== EXTRACTED TEXT
2.5. Timoshenko Beam Model

When the cross-section of the beam is not very small compared to the length, or when the deformation cannot be fully captured using extension, twist, and two bending curvatures, the Euler–Bernoulli model is inadequate and a refined model is needed. A refined beam model beyond the Euler–Bernoulli model is the Timoshenko model. The kinematics of the Timoshenko beam model contains three displacements ${\overline{u}}_1$, ${\overline{u}}_2$, ${\overline{u}}_3$ and three rotations ${\theta }_1$, ${\theta }_2$, ${\theta }_3$. The Timoshenko beam model features the axial strain ${ϵ}_{11}$, the transverse shear strains ${ϵ}_{12},{ϵ}_{13}$, the twist rate ${\kappa }_{11}$, and the curvatures ${\kappa }_{12},{\kappa }_{13}$. The strain–displacement relations are given as

$$\begin{array}{cc}\hfill & {ϵ}_{11}=\frac{\mathrm{d}{\overline{u}}_1}{\mathrm{d}{x}_1},2{ϵ}_{12}=-{\theta }_3+\frac{\mathrm{d}{\overline{u}}_2}{\mathrm{d}{x}_1},2{ϵ}_{13}={\theta }_2+\frac{\mathrm{d}{\overline{u}}_3}{\mathrm{d}{x}_1}\hfill \\ \hfill & {\kappa }_{11}=\frac{\mathrm{d}{\theta }_1}{\mathrm{d}{x}_1},{\kappa }_{12}=\frac{\mathrm{d}{\theta }_2}{\mathrm{d}{x}_1},{\kappa }_{13}=\frac{\mathrm{d}{\theta }_3}{\mathrm{d}{x}_1}\hfill \end{array}$$

(18)

The kinetic variables of the Timoshenko beam model contain six stress resultants $F_1$, $F_2$, $F_3$, $M_1$, $M_2$, $M_3$ with $F_1$ denoting the axial force, $F_2$ and $F_3$ the transverse shear forces, and $M_1,M_2,M_3$ the moments about three directions, governed by the following six equations of equilibrium:

$$\begin{array}{cc}\hfill & \frac{\mathrm{d}{F}_1}{\mathrm{d}{x}_1}+p_1=0\hfill \\ \hfill & \frac{\mathrm{d}{F}_2}{\mathrm{d}{x}_1}+p_2=0\hfill \\ \hfill & \frac{\mathrm{d}{F}_3}{\mathrm{d}{x}_1}+p_3=0\hfill \\ \hfill & \frac{\mathrm{d}{M}_1}{\mathrm{d}{x}_1}+q_1=0\hfill \\ \hfill & \frac{\mathrm{d}{M}_2}{\mathrm{d}{x}_1}-F_3+q_2=0\hfill \\ \hfill & \frac{\mathrm{d}{M}_3}{\mathrm{d}{x}_1}+F_2+q_3=0\hfill \end{array}$$

(19)
====
◆ **SET OF TASKS**
A – According to the Timoshenko beam text, under what conditions is the Euler–Bernoulli model inadequate?
B – Carry the Timoshenko beam text forward past equation (19).
The rows have no connection to the Timoshenko beam text.
== RECORDS
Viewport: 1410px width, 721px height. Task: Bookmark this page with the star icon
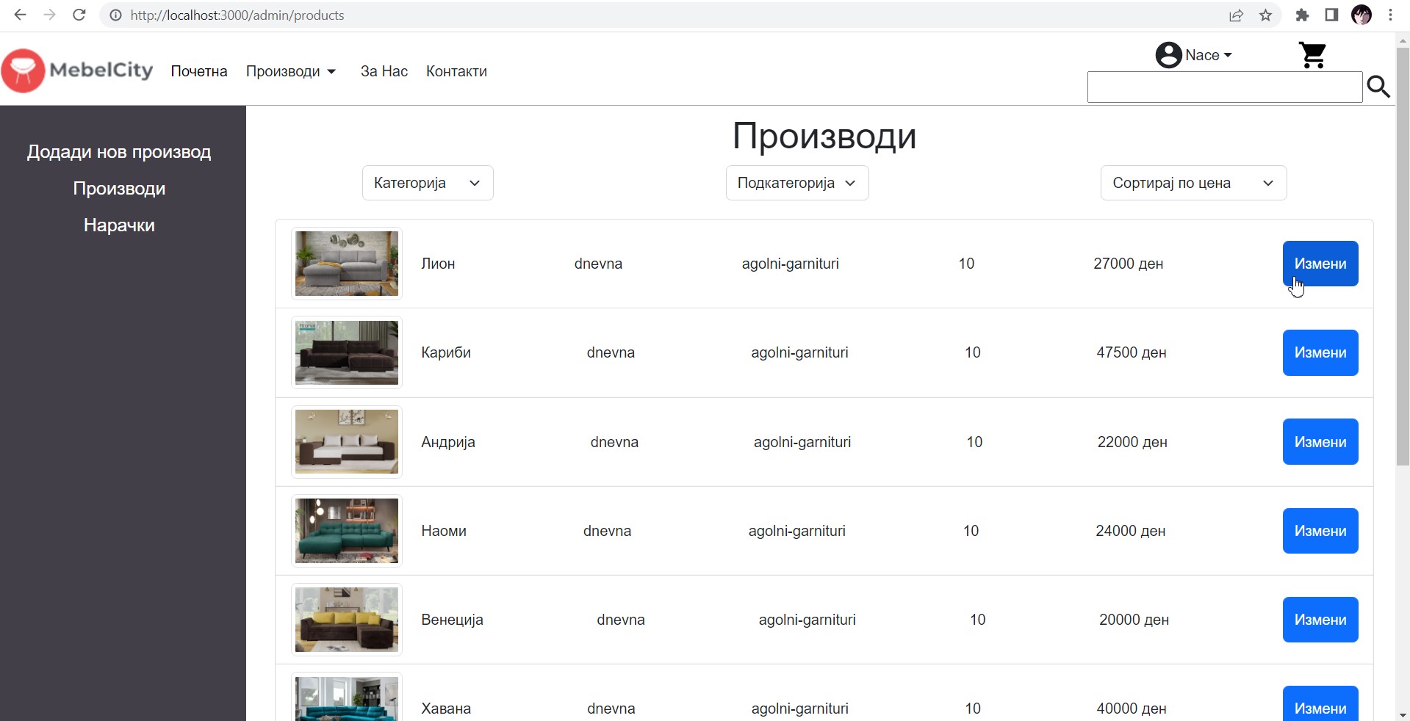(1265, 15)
====
== RECORDS
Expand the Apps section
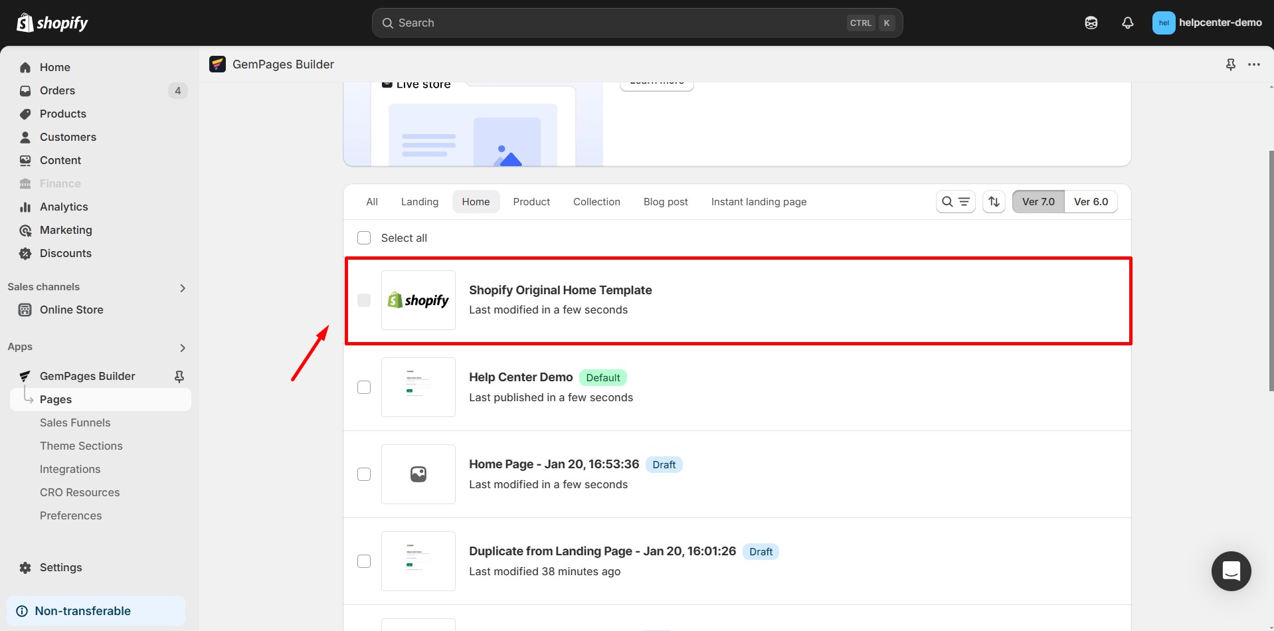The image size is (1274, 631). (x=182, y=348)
====
◆ **THE REPLIES**
A – It is inadequate when the beam's cross-section is not very small compared to its length, or when the deformation cannot be fully captured using extension, twist, and two bending curvatures.

B –
The constitutive relations of the Timoshenko beam model can be expressed using the following six equations:

$$\left\{\begin{array}{c}{F}_1\\ F_2\\ F_3\\ M_1\\ M_2\\ M_3\end{array}\right\}=\left[\begin{array}{cccccc}{C}_{11}^b& C_{12}^b& C_{13}^b& C_{14}^b& C_{15}^b& C_{16}^b\\ C_{12}^b& C_{22}^b& C_{23}^b& C_{24}^b& C_{25}^b& C_{26}^b\\ C_{13}^b& C_{23}^b& C_{33}^b& C_{34}^b& C_{35}^b& C_{36}^b\\ C_{14}^b& C_{24}^b& C_{34}^b& C_{44}^b& C_{45}^b& C_{46}^b\\ C_{15}^b& C_{25}^b& C_{35}^b& C_{45}^b& C_{55}^b& C_{56}^b\\ C_{16}^b& C_{26}^b& C_{36}^b& C_{46}^b& C_{56}^b& C_{66}^b\end{array}\right]\left\{\begin{array}{c}{ϵ}_{11}\\ 2{ϵ}_{12}\\ 2{ϵ}_{13}\\ {\kappa }_{11}\\ {\kappa }_{12}\\ {\kappa }_{13}\end{array}\right\}$$

(20)

This $6\times 6$ symmetric matrix is the stiffness matrix and its inverse is the compliance matrix of the Timoshenko model. It is noted that $C_{ij}^b,i=1,2,3,4;j=1,2,3,4$ in this stiffness matrix could be different from those corresponding terms in Equation (15) due to possible couplings between the transverse shear modes and classical beam deformation modes.

From traditional structural mechanics, we know the following formulas for beams made of a single isotropic material:

$$\begin{array}{cc}\hfill & F_1=EA{ϵ}_{11},F_2=k_{2}GA\left(2{ϵ}_{12}\right),F_3=k_{3}GA\left(2{ϵ}_{13}\right)\hfill \\ \hfill & M_1=GJ{\kappa }_{11},M_2=E{I}_2{\kappa }_{12},M_3=E{I}_3{\kappa }_{13}\hfill \end{array}$$

(21)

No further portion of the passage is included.